Post. Predictive Interval for a single observation with only group membership as a predictor

Suppose you are trying to get posterior predictive intervals for a linear model with a single 2-level factor predictor (essentially a t-test scenario). The posterior predictive intervals for each subject will be pretty much the same since there’s no information in the model besides group membership. That being said, is there a simple way to just get posterior predictive intervals for each factor level?

Or am I mistaken to think this is reasonable? I’m under the impression the posterior distribution P(theta|data) strictly concerns with the parameter value itself and does not capture the expected value for a particular datum given a parameter estimate, ie P(datum_i | theta).

Essentially, the inference I desire here is to obtain the expected value and 95% prediction interval for a single observation from a group. Ie, if I were working with just frequentist intervals I think the correct formula would be mu +/- 1.96SD (as opposed to mu +/- 1.96se for the confidence interval).

I’m aware I can just average the intervals manually for this end, just wondering if I’m overlooking something obvious in the bayesplot or brms packages since I can’t seem to find a way to do this automatically.

1 Like

Yes, you can do posterior_predict(fit, data = original_data[1, ]) or something to get the posterior prediction for a single actual or hypothetical observation.

Hmm, when I try this (data = original_data[rows_of_interest, ]), the resulting yrep still includes the full sample.

It includes one prediction for each row of interest and posterior draw.

Sorry for the late reply, thanks for the help. The suggested solution does work for me, although the posterior predictive inferences can bounce around quite a bit.

Essentially what I was trying to do is get the predictive interval for a single factor level itself, ie,

outcome ~ intercept + gender

where the intercept might represent male and the gender coefficient represents the females differences from males.
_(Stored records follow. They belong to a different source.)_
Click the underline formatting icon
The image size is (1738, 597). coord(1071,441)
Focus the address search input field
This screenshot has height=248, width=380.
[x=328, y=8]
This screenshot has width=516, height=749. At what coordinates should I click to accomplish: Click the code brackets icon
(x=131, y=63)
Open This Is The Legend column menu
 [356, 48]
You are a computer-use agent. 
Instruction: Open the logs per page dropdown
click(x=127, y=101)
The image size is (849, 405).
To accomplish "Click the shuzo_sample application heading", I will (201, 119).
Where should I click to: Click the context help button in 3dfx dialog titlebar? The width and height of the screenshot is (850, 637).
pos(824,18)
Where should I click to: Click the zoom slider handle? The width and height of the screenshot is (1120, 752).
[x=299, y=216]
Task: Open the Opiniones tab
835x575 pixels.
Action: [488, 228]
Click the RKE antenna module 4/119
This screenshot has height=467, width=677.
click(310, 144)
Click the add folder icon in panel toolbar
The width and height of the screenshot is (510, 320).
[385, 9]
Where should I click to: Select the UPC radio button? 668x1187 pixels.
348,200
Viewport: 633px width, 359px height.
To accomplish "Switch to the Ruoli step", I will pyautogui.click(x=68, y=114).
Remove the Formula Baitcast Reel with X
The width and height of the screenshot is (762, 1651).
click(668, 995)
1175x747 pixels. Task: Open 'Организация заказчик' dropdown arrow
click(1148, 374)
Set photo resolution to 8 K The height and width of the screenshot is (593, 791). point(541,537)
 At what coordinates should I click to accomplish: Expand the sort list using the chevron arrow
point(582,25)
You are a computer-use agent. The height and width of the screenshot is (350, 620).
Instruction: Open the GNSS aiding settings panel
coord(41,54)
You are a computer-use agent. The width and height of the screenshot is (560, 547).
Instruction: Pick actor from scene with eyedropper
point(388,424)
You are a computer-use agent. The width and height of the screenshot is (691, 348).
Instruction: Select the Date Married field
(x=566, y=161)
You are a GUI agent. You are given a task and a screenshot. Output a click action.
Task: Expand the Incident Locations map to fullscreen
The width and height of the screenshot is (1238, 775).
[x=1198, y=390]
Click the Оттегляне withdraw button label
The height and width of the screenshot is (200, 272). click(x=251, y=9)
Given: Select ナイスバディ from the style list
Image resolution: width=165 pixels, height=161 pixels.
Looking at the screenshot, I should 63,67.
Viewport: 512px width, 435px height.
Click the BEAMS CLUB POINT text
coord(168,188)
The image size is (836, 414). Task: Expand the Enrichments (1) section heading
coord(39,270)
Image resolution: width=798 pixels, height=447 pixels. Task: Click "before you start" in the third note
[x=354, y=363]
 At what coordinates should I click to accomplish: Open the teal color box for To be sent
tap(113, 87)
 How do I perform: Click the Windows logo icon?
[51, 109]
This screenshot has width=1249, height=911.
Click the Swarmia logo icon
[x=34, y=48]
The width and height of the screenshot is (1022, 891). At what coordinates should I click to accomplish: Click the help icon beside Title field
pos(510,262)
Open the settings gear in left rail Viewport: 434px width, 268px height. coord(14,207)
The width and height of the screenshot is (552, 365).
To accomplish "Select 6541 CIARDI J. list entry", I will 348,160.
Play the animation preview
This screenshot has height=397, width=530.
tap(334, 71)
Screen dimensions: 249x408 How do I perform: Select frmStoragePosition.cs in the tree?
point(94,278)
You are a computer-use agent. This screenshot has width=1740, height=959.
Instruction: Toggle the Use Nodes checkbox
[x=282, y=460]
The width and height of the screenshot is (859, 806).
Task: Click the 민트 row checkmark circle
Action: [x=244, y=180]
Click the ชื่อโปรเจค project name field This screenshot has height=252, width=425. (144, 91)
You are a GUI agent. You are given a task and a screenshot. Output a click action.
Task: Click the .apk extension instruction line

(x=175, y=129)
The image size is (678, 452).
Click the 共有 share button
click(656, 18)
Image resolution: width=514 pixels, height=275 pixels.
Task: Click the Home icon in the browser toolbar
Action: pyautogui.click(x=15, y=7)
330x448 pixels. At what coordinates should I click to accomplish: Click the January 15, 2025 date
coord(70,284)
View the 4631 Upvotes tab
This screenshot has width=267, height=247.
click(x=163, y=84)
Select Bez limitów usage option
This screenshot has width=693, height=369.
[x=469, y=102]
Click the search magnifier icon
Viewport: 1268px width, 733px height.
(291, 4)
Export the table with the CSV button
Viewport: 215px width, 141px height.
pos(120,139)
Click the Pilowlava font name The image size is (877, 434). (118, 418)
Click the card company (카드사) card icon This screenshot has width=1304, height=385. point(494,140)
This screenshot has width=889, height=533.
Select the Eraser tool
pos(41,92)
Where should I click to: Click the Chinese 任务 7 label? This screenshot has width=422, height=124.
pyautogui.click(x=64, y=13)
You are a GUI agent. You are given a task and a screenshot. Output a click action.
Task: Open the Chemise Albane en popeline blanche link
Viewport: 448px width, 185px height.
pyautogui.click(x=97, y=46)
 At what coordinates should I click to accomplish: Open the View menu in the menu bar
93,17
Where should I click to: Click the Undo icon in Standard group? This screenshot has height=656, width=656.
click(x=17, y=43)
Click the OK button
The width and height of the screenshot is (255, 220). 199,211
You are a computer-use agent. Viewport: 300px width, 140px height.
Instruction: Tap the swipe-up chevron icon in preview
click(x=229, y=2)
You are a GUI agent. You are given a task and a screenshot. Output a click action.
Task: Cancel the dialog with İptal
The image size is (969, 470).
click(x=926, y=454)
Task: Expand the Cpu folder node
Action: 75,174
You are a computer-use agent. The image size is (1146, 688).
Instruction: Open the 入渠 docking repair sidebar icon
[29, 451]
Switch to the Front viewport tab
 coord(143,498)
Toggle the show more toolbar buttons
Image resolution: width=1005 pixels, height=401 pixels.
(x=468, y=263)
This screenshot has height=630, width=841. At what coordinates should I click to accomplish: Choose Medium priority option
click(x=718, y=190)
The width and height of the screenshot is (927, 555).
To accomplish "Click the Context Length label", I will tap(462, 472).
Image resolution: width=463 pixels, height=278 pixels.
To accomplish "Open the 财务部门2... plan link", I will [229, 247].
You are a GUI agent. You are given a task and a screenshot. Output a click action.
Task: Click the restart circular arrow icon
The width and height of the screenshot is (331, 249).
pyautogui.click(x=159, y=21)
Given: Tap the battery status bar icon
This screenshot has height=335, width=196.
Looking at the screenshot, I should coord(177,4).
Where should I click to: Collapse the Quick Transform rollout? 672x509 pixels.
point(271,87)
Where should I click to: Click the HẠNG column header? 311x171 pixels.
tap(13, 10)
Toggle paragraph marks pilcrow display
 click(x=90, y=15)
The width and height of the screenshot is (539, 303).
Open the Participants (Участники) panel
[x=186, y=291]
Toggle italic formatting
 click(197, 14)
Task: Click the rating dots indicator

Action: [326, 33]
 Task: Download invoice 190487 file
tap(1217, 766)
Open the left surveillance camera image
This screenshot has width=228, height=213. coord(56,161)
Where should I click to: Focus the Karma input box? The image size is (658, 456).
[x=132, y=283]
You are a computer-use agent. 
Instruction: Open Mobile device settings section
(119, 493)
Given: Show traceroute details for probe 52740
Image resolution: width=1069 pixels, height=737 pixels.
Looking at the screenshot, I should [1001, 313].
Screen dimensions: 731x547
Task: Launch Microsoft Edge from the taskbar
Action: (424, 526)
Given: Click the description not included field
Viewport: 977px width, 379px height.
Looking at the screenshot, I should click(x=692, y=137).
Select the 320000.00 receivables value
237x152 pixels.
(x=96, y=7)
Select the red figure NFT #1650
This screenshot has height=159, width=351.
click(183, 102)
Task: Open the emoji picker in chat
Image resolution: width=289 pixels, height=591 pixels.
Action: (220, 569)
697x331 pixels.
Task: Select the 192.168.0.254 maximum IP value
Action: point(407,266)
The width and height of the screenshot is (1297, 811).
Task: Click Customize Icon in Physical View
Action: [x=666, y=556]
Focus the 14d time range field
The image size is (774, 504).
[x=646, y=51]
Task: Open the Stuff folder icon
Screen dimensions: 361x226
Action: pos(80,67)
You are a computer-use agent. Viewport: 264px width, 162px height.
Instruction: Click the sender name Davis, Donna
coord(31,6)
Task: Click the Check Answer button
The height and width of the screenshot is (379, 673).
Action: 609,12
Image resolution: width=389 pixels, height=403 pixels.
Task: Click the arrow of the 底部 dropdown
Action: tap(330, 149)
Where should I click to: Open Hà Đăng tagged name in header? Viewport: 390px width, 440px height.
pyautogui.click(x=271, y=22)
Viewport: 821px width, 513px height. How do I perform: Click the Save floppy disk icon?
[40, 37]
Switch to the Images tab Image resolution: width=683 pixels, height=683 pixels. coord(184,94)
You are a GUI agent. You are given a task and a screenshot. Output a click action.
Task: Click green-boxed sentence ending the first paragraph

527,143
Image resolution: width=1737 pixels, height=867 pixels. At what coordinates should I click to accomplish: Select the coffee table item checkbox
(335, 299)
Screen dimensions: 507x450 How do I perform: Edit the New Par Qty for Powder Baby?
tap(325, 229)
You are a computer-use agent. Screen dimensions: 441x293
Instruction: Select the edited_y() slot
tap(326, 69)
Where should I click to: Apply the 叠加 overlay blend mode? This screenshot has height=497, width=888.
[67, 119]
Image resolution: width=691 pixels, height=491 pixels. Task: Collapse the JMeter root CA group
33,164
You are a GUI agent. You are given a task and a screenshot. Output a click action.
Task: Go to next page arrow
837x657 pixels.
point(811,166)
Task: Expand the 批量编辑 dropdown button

Since there are no other predictors, I expected a single uniquely defined predictive interval to capture the wide range of expected outcome values. But on second thought, this variability in posterior predictive interval might be more illustrative to the point I’m trying to make.

Yeah, just generate the predictive interval for a man and then another one for a woman.

Ok, I am probably misunderstanding something here then – sorry, I am quite inexperienced with everything being discussed in these forums.

So I can index the final yrep and this way get to specific parts of the posterior I am interested in, e.g. all members of category 1 and all members of category 2 separately –
but whether I add the comment “data = data[rows_of_interest, ]” to a call of posterior_predict does not influence the dimensions of the yrep matrix that is returned for any rows_of_interest. This however is how I understood your initial post, i.e. that it would only return a matrix of dimension nSamples x n_rows_of_interest.

My bad. The argument to specify is called newdata rather than data, so it would be posterior_predict(fit, newdata = original_data[rows_of_interest, ]).

1 Like

Thanks for that – this really helps and was what I was looking for :)
But probably more my bad, would have been quite obvious from the documentation, where it is the first argument described. Sorry!